Hidradenitis Suppurativa at an Uncommon Site: A Review of Its Clinical Features, Diagnostic Difficulties, and Management

Hidradenitis suppurativa (HS) is a non-contagious chronic inflammatory and often debilitating skin disease that is characterized by recurrent painful nodules, draining sinus tracts, and abscesses. The disease primarily affects the axillary, perineal, inguinal, intermammary, and inframammary regions with an estimated global prevalence rate of up to 4%. The etiology of HS is still unknown, but our understanding of its pathogenic process has evolved. Once thought to be an infectious process of the apocrine gland, HS is now considered a disease of follicular occlusion. This study aimed to discuss hidradenitis suppurativa in an uncommon site and review the clinical features, diagnostic difficulties, and management of the condition.
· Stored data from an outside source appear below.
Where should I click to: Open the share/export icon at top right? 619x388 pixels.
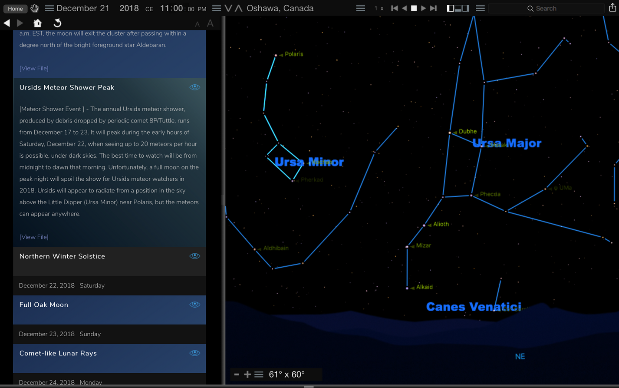click(612, 7)
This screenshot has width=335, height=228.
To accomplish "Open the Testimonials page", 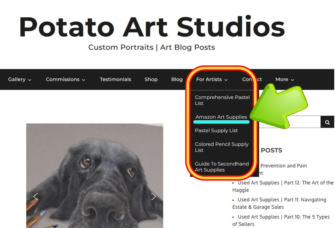I will pyautogui.click(x=115, y=79).
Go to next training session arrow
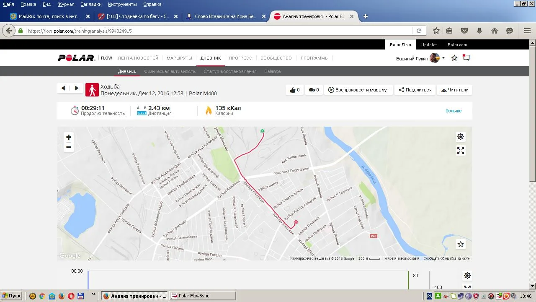 [76, 88]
A PubMed literature search for case reports was done using the medical subject heading (MeSH) term hidradenitis suppurative. Only reports in the last five years that were published in English were considered. The patient underwent a surgical incision and drainage of the deep neck abscesses. The patient continued to be monitored by ENT and was compared to other cases reported in this study. HS mostly presents in the axillary, perineal, inguinal, and gluteal regions. This is a case report of HS in the neck region which is a rare location. After surgical intervention, the patient required prolonged antibiotic therapy for the resolution of symptoms. The diagnosis of HS is made clinically and is based on typical lesions, location, and chronicity. However, phenotypic variation makes diagnosis and severity assessment difficult. Furthermore, a diagnostic delay is evident partly due to early lesions of HS mimicking other skin conditions. CT scans and ultrasounds are emerging as important diagnostic tools, especially in the case of deep-seated lesions. Multiple comorbidities are associated with HS and persistent hidradenitis suppurativa often results in complications. The recurrent nature of HS as well as the lack of curative therapies makes the treatment of the disease challenging.